De qualquer forma, ainda que existisse erro de julgamento sempre o mesmo ficaria afastado do âmbito deste recurso, que não visa - como acima se referiu – a eliminação da nulidade ou do erro de julgamento em que porventura caíram as instâncias, de modo a que o direito ou interesse do recorrente obtenha adequada tutela jurisdicional. Para isso existem os demais recursos, ditos ordinários. Aqui, estamos no campo de um recurso excepcional, que só mediatamente serve para melhor tutelar os referidos direitos e interesses. Nas palavras de Abrantes Geraldes,(In “Recursos no Novo Código de Processo Civil”, 2013, p. 297.) citado pelo MP, «As expressões adverbiais empregues na formulação normativa (“excepcionalmente” e “claramente necessária”) não consentem que se invoque como fundamento da revista excepcional a mera discordância quanto ao decidido (...). Tão pouco bastará a verificação de uma qualquer divergência interpretativa, sob pena de vulgarização do referido recurso em situações que não estiveram no espectro do legislador».

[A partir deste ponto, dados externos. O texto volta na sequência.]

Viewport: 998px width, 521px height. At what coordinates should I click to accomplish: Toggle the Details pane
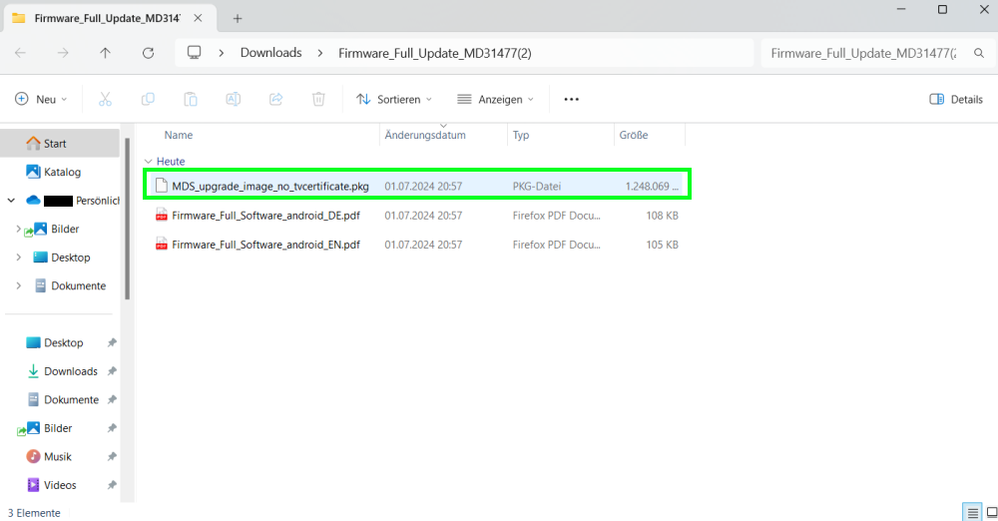(956, 99)
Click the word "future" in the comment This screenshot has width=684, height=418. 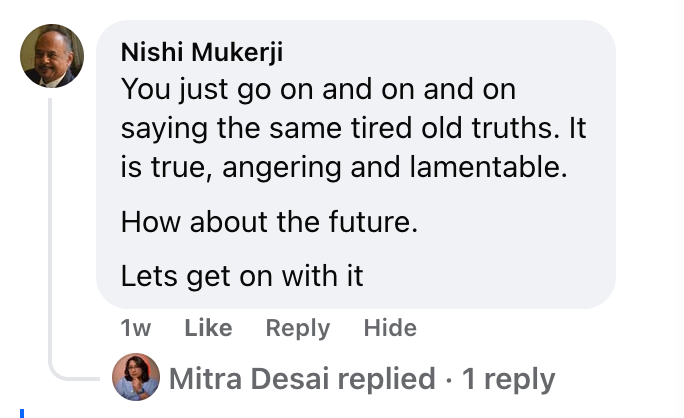(367, 221)
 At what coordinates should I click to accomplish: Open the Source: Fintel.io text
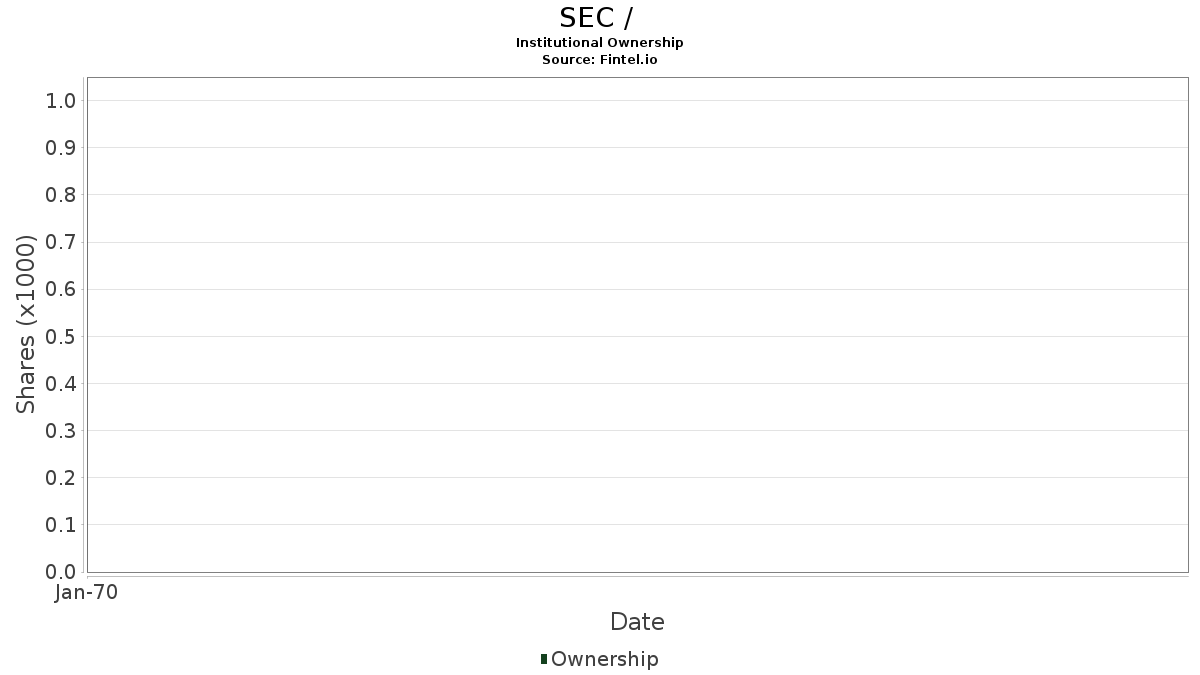(x=599, y=59)
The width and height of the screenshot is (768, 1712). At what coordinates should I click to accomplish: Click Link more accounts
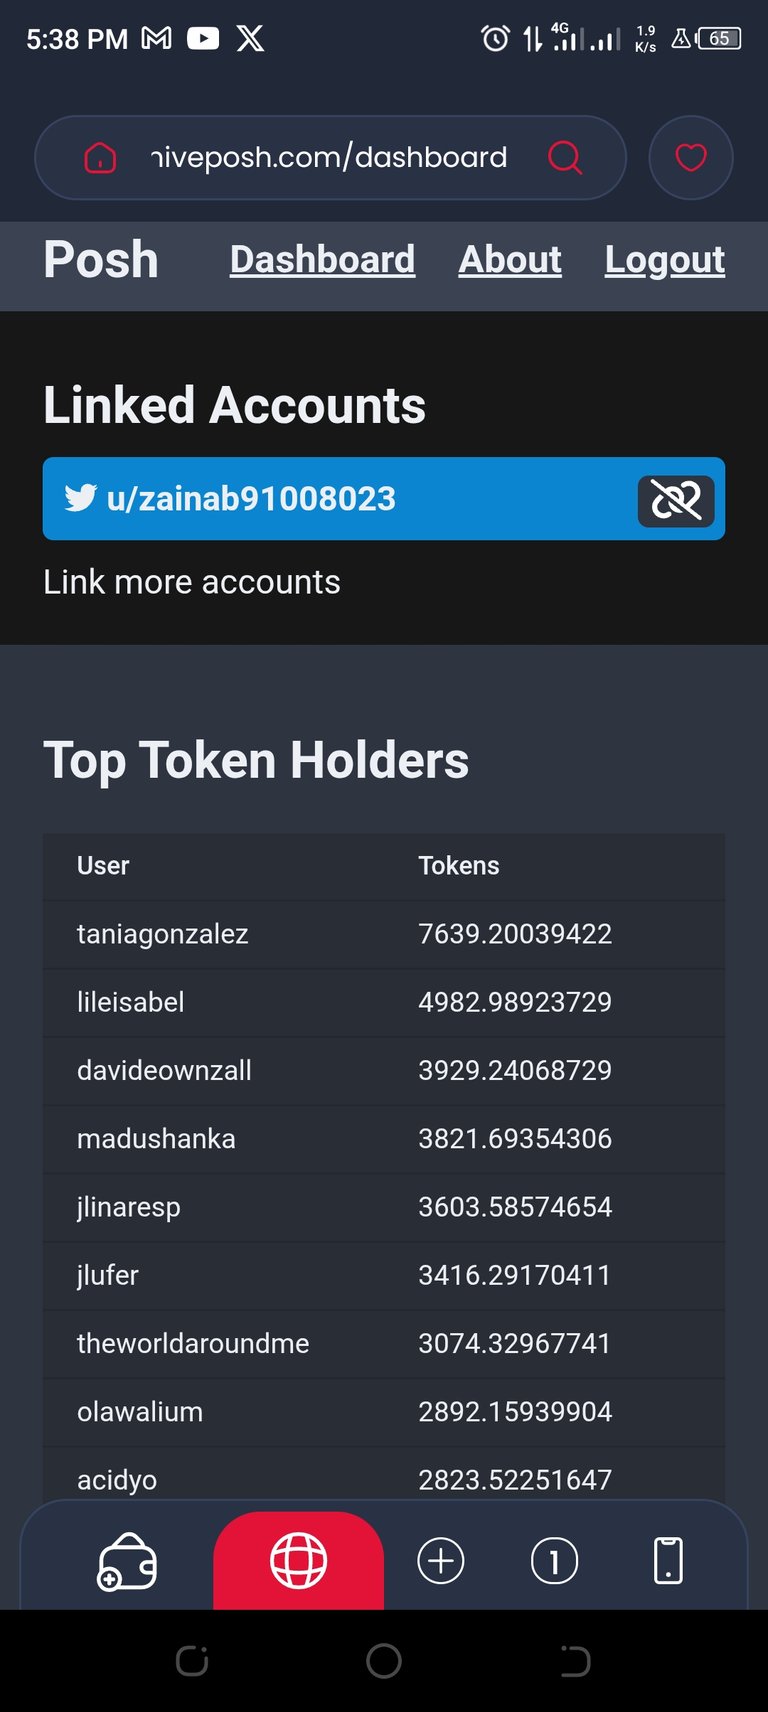click(x=192, y=582)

Em suma, perante o exposto e porque se consideram não verificados os requisitos do art. 150º do CPTA, concluímos que o presente recurso não pode ser admitido.

DECISÃO
Nestes termos, acorda-se em não admitir o presente recurso, por se considerar que não estão preenchidos os pressupostos a que se refere o nº 1 do artigo 150º do CPTA.

Custas pela recorrente.
Lisboa, 11 de Dezembro de 2013. - Casimiro Gonçalves (relator) - Dulce Neto - Valente Torrão.